═════ Input for this task

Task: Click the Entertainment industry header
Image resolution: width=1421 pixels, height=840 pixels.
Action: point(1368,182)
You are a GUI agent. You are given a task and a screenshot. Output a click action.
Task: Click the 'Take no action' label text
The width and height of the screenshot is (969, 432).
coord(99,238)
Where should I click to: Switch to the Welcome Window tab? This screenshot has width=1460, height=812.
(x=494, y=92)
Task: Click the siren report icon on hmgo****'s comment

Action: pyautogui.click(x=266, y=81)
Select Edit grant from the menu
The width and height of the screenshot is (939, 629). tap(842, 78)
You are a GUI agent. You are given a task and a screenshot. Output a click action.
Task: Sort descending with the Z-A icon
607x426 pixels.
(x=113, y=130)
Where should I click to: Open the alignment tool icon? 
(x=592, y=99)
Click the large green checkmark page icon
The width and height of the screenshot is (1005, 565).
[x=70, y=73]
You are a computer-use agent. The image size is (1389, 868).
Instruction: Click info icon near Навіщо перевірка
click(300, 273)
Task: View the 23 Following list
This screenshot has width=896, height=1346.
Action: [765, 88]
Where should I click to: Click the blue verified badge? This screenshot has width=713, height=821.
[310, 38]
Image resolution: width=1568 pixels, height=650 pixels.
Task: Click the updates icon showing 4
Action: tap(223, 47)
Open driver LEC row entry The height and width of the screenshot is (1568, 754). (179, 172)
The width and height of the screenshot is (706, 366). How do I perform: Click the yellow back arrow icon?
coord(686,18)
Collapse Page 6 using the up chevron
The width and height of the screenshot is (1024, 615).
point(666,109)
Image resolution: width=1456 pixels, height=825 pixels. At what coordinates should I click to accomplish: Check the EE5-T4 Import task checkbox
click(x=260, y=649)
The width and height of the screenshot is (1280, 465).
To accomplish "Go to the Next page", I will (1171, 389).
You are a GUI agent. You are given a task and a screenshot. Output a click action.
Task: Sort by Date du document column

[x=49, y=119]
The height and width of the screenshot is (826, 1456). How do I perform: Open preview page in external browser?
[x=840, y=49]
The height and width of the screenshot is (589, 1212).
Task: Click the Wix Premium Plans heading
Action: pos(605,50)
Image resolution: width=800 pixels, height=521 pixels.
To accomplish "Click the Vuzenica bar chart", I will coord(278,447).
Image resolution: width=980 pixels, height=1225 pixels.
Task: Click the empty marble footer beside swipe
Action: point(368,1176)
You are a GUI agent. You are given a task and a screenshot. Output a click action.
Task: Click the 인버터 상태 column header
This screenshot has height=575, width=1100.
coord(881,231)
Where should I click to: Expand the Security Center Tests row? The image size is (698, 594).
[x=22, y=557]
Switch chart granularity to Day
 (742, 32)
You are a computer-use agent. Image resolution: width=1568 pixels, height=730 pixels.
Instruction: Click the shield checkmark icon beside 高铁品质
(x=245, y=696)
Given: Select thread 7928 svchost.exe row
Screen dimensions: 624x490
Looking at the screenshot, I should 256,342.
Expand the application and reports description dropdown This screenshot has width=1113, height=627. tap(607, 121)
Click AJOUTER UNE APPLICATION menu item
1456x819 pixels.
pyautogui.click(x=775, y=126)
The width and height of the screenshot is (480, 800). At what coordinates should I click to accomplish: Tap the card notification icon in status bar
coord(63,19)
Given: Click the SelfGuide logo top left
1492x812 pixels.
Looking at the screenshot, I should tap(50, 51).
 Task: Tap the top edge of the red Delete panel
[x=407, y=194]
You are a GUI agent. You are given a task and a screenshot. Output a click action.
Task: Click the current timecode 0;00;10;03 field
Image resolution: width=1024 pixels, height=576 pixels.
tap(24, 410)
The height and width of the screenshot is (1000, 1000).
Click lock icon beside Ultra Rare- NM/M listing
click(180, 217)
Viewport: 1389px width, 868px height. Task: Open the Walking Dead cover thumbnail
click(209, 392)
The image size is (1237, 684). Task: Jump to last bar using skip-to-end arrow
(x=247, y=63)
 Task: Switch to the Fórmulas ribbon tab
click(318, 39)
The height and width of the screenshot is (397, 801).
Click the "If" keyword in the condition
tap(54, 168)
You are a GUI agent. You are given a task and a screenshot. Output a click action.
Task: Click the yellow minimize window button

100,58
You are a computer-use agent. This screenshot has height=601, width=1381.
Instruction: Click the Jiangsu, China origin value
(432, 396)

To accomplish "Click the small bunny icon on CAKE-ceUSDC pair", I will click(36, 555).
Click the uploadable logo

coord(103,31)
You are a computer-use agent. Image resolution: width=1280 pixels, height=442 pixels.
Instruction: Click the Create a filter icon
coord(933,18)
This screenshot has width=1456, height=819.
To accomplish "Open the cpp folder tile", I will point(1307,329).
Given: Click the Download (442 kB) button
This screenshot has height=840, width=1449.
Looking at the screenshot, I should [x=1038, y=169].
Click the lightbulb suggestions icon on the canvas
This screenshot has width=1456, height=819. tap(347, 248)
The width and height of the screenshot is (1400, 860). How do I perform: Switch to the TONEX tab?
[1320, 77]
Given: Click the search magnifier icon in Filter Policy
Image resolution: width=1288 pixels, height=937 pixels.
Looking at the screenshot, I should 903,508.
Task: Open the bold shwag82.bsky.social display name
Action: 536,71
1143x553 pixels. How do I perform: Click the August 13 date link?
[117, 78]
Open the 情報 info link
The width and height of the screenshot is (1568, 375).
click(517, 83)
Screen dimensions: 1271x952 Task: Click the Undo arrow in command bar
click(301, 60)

══════════

Aim of the exercise => Count the lines in the entries above that contain the string "Open" with matching case. Reply with the number alone.

Correct output => 7